In other words, he saw what the critics did not, which is the instability that substantial deficits create by pumping excess savings into the economy which QE denies a safe harbour to by restricting the supply of government bonds at a rate the smaller saver desires.
Aviva noted yesterday that there might be £1.6 trillion held in cash savings in the U.K. right now, with maybe £225bn of that earning no interest at all. People want security. This plan is intended to provide it whilst delivering social advantage.
The person who might gave got the idea best was James Meadway, who was once in John McDonnell’s team. He appreciated that this might provide the means to direct loan funds to local authorities at lower cost than they are charged at present with a new economic role being created for them as a result.
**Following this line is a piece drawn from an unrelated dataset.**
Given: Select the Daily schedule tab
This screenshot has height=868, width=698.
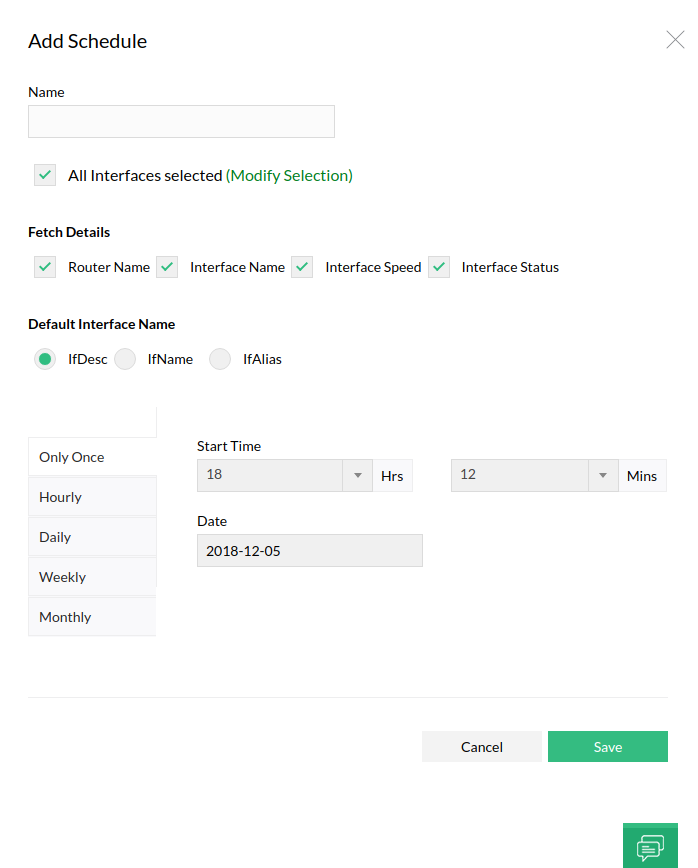Looking at the screenshot, I should pyautogui.click(x=92, y=537).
This is exactly what Colin Hines and I were suggesting in 2003. The aim was always to empower local decision making and accountability.
The Recovery Bond is not a well formed idea from Labour as yet. The suggestion that it will pay market rates of interest is wrong: it needs to pay a premium. And it needs to be linked to ISAs, at least. It also needs more options. NHS bonds would work. So too would Welsh and Scottish bonds appeal, I am sure. But the proposal is much more significant than the critics have understood it to be.
It lets Labour answer the question ‘how will you pay for it?’ It now can say.
It lets Labour say it is tackling the risk of instability in the savings market, which I think is high.
And it really does provide a pool of capital. Of course MMT says that the government could also do this. And I agree, but that does not address the political difficulty of it doing so. And it does not address the difficulty of the savings glut that MMT could create, and which as far as I know is an issue it has not addressed, but where the market has no solution and so one is required. This plan recognises those realities and deficiencies and addresses them.
Let me be clear that I see this as a work in progress. But it is also a decided step in the right direction.